How do you feel when you are part of a group? People listening to your stories, laughing at your jokes…it’s fun, right? Every now and then at the Stone House, the children come together naturally as a group. Well, to be honest , sometimes they just cluster as a group in the same space and take each others toys and get in the way of one another. But there are other magical times when somebody starts a game, and then one by one, they all join in…there’s laughing, sharing, and you could just tell they’re all feeling good about being part of this group at this moment. When I stopped in at the west center one afternoon, the children gathered themselves for a picture. They first arranged themselves in a standing pose, and then in a “hug” pose. Last week, when I was leading circle time, instead of following me in a circle formation, the children formed a conga line behind me. My thoughts about this is that the group seems so cohesive, there’s something special going on here…In a LifeWays program, children have different experiences than that of an academic program. In a LifeWays program, children are able to test their limits and express themselves—through verbal discussion or through play. For most of the day, they are able to move about in their entire environment as they choose. The children are not simply task masters, following instructions given by the teacher. And they are not limited to using the space around them such as sitting at a desk or on a mat. Because they are able to be so expressive with their bodies and minds, their experience as an individual being part of a larger group becomes very profound. Their individuality is highly regarded, valued, and appreciated. And the group as a whole functions with this same creativity and uniqueness. I am not so sure this depth would be present in a group in a traditional program.

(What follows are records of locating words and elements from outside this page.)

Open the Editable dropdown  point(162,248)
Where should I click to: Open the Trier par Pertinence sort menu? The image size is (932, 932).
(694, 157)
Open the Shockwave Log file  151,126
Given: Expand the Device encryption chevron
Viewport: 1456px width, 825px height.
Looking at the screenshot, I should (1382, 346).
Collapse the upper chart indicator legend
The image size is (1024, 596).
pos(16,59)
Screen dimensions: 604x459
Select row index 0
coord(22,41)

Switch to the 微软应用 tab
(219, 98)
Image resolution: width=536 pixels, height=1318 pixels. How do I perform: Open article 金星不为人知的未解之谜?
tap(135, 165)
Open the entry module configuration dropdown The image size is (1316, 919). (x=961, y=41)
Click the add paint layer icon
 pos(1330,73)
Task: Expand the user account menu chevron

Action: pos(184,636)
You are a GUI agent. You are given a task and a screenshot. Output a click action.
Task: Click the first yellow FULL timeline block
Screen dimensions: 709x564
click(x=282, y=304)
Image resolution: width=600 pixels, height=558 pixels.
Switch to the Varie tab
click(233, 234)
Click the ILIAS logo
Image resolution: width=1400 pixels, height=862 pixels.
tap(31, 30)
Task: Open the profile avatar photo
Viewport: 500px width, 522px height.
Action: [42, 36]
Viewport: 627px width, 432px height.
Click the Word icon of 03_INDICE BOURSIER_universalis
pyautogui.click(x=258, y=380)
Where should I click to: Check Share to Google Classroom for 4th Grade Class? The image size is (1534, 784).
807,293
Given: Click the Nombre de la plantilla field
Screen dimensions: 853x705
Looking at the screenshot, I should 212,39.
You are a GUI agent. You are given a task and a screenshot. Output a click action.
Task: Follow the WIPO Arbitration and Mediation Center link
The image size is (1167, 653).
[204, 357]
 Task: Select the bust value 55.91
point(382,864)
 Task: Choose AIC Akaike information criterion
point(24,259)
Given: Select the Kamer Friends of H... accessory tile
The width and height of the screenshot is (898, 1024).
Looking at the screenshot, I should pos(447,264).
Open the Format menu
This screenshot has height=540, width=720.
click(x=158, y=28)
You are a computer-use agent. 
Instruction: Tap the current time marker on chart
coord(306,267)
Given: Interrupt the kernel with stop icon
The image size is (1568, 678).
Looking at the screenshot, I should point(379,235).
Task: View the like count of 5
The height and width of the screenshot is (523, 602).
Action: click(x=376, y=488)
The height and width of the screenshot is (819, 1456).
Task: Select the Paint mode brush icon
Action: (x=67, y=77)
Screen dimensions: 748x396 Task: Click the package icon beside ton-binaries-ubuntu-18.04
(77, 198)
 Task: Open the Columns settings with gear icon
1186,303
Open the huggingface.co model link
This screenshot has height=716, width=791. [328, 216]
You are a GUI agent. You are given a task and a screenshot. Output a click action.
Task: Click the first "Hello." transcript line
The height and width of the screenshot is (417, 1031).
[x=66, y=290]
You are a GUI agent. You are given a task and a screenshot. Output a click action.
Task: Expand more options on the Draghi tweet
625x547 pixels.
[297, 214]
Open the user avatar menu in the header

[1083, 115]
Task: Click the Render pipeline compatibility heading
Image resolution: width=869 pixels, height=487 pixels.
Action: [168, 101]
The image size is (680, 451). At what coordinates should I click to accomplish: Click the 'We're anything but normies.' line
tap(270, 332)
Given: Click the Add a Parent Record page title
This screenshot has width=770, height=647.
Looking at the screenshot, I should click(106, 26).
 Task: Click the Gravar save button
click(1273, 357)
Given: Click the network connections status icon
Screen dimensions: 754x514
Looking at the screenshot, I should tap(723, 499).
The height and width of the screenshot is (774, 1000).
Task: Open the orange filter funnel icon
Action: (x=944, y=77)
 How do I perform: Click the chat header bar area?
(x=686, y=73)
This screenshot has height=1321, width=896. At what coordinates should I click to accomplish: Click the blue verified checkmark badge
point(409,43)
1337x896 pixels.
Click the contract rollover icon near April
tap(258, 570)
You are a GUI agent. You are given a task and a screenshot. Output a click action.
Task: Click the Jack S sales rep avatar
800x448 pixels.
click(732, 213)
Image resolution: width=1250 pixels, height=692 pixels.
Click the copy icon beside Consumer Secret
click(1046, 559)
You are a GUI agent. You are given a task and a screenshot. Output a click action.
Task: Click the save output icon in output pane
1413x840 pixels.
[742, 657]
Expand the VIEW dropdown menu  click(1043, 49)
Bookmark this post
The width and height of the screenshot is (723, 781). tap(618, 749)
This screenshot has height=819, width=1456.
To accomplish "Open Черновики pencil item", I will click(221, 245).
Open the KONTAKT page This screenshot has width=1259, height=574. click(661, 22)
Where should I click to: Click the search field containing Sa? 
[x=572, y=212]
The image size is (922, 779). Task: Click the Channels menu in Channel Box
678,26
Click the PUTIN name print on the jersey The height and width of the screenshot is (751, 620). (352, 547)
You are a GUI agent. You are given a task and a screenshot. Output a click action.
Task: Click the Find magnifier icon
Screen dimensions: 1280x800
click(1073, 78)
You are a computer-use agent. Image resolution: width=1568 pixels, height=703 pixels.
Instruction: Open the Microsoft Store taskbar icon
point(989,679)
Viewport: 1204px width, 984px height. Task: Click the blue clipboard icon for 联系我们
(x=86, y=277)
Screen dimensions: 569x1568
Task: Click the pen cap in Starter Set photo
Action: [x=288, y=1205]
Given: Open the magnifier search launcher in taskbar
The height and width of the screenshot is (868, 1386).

These are their life lessons… I told a joke today and people laughed, I started a running game and everyone joined in. Parents are sometimes concerned with what their child are not getting (such as conceptualized material) but what are they getting? We cannot underestimate the value of the social experience.
Here, the mission of WECAN (Waldorf Early Childhood Association of North America):
“To nurture a new cultural impulse for the work
with the young child from pre-birth to age
seven, based on an understanding of the healthy
development of the child in body, soul, and spirit,
and on a commitment to protect and nurture child
as a foundation for a truly human culture.”